Higgledy Piggledy Growing Up by Poile Sengupta

Higgledy Piggledy Growing Up by Poile Sengupta

Author:Poile Sengupta
Language: eng
Format: epub
Tags: null
Publisher: Harper Children's
Published: 2024-05-15T00:00:00+00:00


FEBRUARY

Nothing much happened in the following few days. At school, the new notice board came up with our contributions. My poem had been taken, there were a few cartoons, some more poems and six or seven jokes, two of which I had heard before. There was one poem which I really liked written by a Class 6 student, called “Dear Yelakki Banana”. There was no name at the bottom. That was strange. I copied it into my rough book to show my mother. As I was heading home after school, the Tree Boy bumped into me. Again. My school bag helped me from falling flat on my back.

“Hey, great poet,” the Tree Boy shouted even as I tried to stop him from calling me that. Then he came close and whispered, “Did you see what I have written?”

“What?” I asked. “I mean where? I mean what? I mean where what? And stop crashing into me,” I added. “I think I’ve got a concussion.”

“No, you haven’t,” he said in a normal voice. “You haven’t even hurt your little finger.”

I was about to point out that little fingers have nothing to do with concussion when he whispered again, “Did you see my poem on the notice board?” he hissed. “The yelakki banana one?”

I told him I had seen it and read it. “But,” I asked. “Why haven’t you put your name there?

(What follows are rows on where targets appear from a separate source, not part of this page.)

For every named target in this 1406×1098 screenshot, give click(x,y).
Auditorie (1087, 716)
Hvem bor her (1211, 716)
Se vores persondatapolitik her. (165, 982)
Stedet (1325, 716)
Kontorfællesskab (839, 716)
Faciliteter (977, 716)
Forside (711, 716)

And anyway, why are you bombing my eardrums with your whispers?”

“Because,” he hissed on, “the poem has a double meaning. It is a code, can’t you see? I told teacher and she said it was alright if I did not put my name.”

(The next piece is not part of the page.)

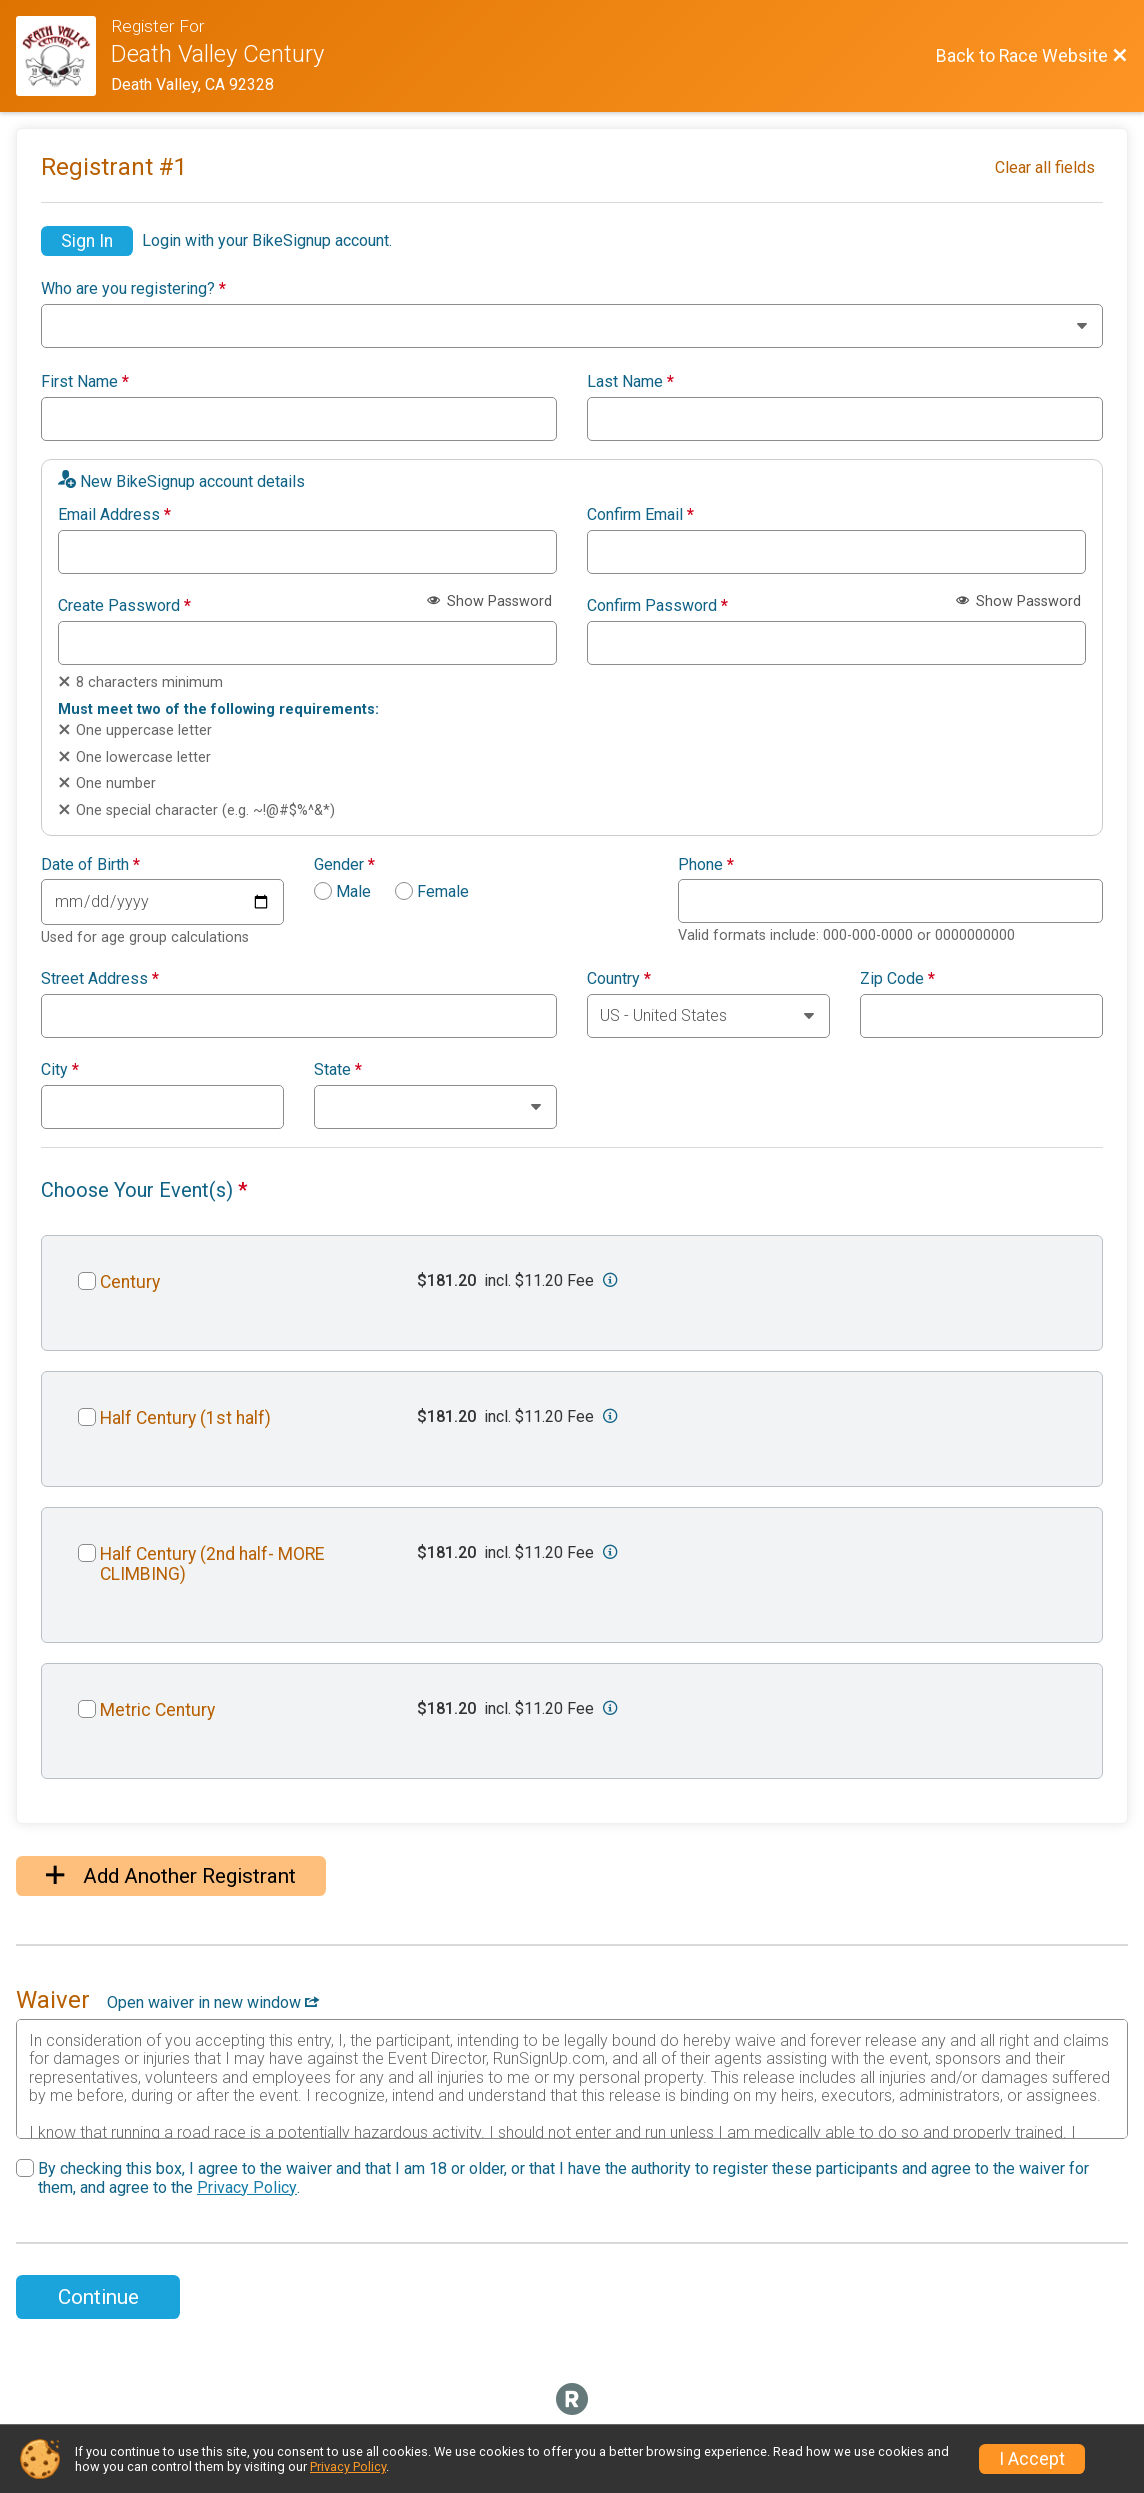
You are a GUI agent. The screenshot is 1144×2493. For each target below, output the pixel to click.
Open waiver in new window (213, 2002)
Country (619, 979)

“What code?” I was quite irritated by this time. “What double meaning?”

He dropped his voice into the underworld. “Fruits become rotten, isn’t it?” he said. “So do secrets. That person, you-know-who, has been warned. I am…”

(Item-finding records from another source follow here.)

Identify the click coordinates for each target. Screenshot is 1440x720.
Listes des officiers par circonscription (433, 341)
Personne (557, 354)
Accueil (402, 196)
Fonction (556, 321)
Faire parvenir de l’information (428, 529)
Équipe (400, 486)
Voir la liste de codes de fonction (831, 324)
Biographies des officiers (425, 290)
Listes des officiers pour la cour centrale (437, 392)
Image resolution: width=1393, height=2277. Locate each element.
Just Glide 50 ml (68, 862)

Someone came up from behind me, coughing badly. The Tree Boy stopped his snake hiss abruptly. The next second, he was gone.

I turned and saw Rafi, bent double with coughing. There was a gaggle of his classmates, all female, hovering around him, one holding out a bottle of water, another some cough drops, the third a paper tissue. All their faces had the expression that hospital nurses have.

Some men are so lucky, I thought. Then I noticed Twinkle running up and I followed the example of the Tree Boy. I fled.

It was Pachamma who gave us the next bit of news. “Police are asking boys and girls why you not go to school? That is what they are asking.”

We were in the dining hall, just finishing tea, I remember. My father and uncle were not at home, my grandfather was in the drawing room, reading, but the rest of us were around. My sister had brought out the scrabble board and we were vaguely arranging words on it. When Pachamma made her dramatic announcement, my grandmother dismissed it saying, “Must be the Government programme, compulsory education for all children.”

“No, Amma, no,” said Pachamma in her shrillest voice.